**Given passage**
***
Palm oil plantation crime drives illegal logging in Indonesia
JAKARTA: The clear-cutting of forests to make way for oil palm plantations is driving a wave of illegal logging in Indonesia, fundamentally undermining efforts to bring much-needed reform to the nation’s forestry and timber sectors.
A new report released today by the Environmental Investigation Agency (EIA), Permitting Crime: How palm oil expansion drives illegal logging in Indonesia, reveals how a widespread culture of corruption and poor law enforcement is generating a flood of illicit timber as plantations surge into frontier forests.
In-depth case studies of blatant violations of licensing procedures and other laws in Central Kalimantan – a hotspot for forest crime – detailed in the report include:
• outright violations of plantation licensing, timber and environmental regulations by firms clear-cutting forests in some of Indonesia’s richest tracts of rainforest;
• clear links between a series of palm oil concessions, a corrupt regent and one of the highest-profile Indonesian political graft cases of recent years;
• attempts by a palm oil firm to pay US$45,000 to police to bury an investigation into its illegal operations;
• local governments selling-out customary communities and facilitating the transfer of millions of dollars of their resources to private firms.
***
**Stored rows**

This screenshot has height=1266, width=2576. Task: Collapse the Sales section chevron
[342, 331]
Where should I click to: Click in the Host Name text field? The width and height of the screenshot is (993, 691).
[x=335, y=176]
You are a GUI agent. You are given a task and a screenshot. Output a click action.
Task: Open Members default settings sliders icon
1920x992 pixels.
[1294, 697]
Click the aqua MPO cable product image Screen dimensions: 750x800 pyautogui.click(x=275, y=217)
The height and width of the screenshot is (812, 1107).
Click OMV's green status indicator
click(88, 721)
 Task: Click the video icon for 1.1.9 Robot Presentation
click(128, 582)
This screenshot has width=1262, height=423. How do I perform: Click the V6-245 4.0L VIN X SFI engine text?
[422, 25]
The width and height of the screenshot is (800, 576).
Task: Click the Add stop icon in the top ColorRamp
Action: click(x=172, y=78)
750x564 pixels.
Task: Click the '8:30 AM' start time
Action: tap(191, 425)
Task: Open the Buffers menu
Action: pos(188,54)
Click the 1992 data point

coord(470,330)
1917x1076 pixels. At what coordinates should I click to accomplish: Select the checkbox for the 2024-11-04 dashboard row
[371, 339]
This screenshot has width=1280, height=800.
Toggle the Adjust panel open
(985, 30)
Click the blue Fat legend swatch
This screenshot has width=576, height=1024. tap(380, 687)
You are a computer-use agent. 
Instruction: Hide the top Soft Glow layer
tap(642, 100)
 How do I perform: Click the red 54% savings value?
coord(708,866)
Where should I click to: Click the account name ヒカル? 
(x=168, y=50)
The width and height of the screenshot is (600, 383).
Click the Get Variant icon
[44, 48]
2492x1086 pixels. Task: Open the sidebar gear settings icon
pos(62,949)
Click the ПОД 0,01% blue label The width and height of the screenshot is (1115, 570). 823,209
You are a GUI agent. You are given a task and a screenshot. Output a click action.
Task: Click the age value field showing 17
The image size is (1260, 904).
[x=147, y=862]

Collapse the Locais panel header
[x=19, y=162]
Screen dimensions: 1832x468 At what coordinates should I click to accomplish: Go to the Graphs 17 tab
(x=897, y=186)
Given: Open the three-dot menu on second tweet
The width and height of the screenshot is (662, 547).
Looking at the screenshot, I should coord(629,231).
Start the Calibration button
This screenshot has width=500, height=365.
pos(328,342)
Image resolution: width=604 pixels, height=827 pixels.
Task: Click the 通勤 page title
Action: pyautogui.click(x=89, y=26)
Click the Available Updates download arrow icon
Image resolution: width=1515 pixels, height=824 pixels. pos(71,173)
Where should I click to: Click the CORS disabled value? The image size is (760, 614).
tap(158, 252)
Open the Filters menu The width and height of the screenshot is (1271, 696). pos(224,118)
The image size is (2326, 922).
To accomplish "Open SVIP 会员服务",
***
Decide whether each statement agrees with the article on palm oil and illegal logging above. Answer yes or no for each, quoting the words of the article that settle it. (a) The report was released by the Environmental Investigation Agency. (b) The report's case studies are set in East Kalimantan. (c) A palm oil firm tried to pay a regent to bury an investigation.

**Complete answer**
(a) Yes: "A new report released today by the Environmental Investigation Agency (EIA)"
(b) No: "in Central Kalimantan – a hotspot for forest crime"
(c) No: "attempts by a palm oil firm to pay US$45,000 to police to bury an investigation into its illegal operations"